The largest supernova ever witnessed by astronomers is underway, above your head, as you read this. The radiation spewing out equates to that of “hundreds of billions of suns”.
Magnetar. Nothing? Nope, me neither. It turns out that’s the name of an incredibly rare type of star that packs a punch so powerful that it hits the extreme limits of what we believe the laws of physics to be.
Right now, some astronomers reckon a magnetar, just 10 miles in diameter, is the cause of a massive ball of hot gas spewing into space 3.8bn light years from Earth.
The result is what they believe to be the brightest supernova ever seen.
Okay, how big is it?
Some scale? Okay, well ASASSN-15lh, as it is known, is 200 times more powerful than the average supernova, 570 billion times brighter than our sun, and 20 times brighter than all the stars in our Milky Way galaxy combined.

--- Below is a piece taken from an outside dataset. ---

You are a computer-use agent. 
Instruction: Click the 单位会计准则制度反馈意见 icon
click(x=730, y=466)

Publishing a paper in this week’s issue of Science, researchers from both Ohio State and Peking University – led by Krzysztof Stanek and Subo Dong – said they are still in shock about what they are witnessing, referencing an eponymous scene from Spinal Tap to describe the scene.
“If it really is a magnetar, it’s as if nature took everything we know about magnetars and turned it up to 11,” Stanek said.

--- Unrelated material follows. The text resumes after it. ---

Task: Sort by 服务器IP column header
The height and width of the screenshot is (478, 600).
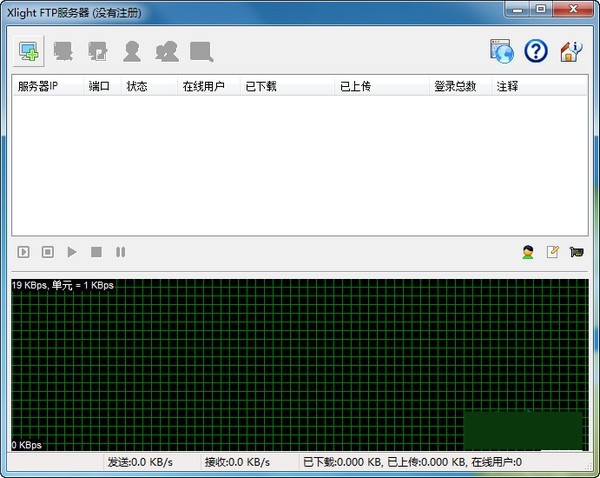Action: 40,87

These are pseudo-colour images showing the host galaxy before the explosion of ASASSN-15lh taken by the Dark Energy Camera (DECam), and the supernova by the Las Cumbres Observatory Global Telescope Network (LCOGT) one-metre telescope network, via The Dark Energy Survey, B. Shappee and the ASAS-SN team
A bit of a mystery
To be honest, even these scientists can’t be 100pc sure of what they are witnessing, but one thing they do know is it’s very, very bright.
“We have to ask, how is that even possible?” said Stanek, professor of astronomy at Ohio State. “It takes a lot of energy to shine that bright, and that energy has to come from somewhere.”

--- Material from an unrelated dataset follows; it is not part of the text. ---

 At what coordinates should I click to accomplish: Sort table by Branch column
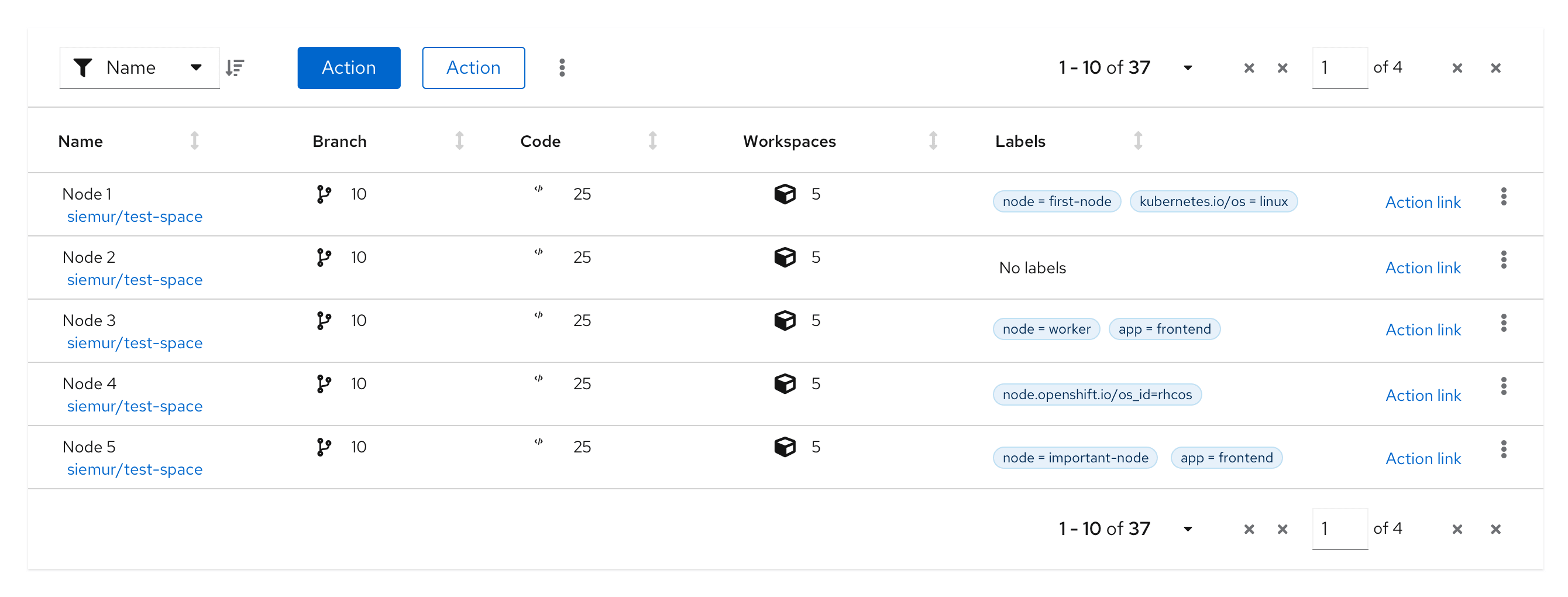(459, 140)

One of the magnetar explanations put forward by Stanek and Dong’s team is that of a “millisecond magnetstar” a rapidly spinning and very dense star with a very strong magnetic field.
For that to happen, though, the magnestar in question would need to spin 1,000 times a second at the very least, converting all the resulting rotational energy with an incredibly high proficiency.
“Given those constraints,” said Todd Thompson, professor of astronomy at Ohio State, “will we ever see anything more luminous than this? If it truly is a magnetar, then the answer is basically no.”
Wait, Hubble can help
Despite the size of the supernova, and obvious excited nature of its discoverers, it can’t be seen by the naked eye as it’s perhaps 3.8bn light years away. For scale, last year’s headline-grabbing Earth 2.0 is 1,400 light years away and Pluto is five light hours away.
The exact galaxy it is in is not yet known, nor the exact distance, with the Hubble Telescope giving a dig out later this year to help solve some of the clues.
Dong claims the makeup of what the team is witnessing remains “shrouded in mystery” because all known theories of energy meet challenges when put against ASASSN-1l5h’s might.
Dong said ASASSN-15lh “may lead to new thinking and new observations of the whole class of super luminous supernova”.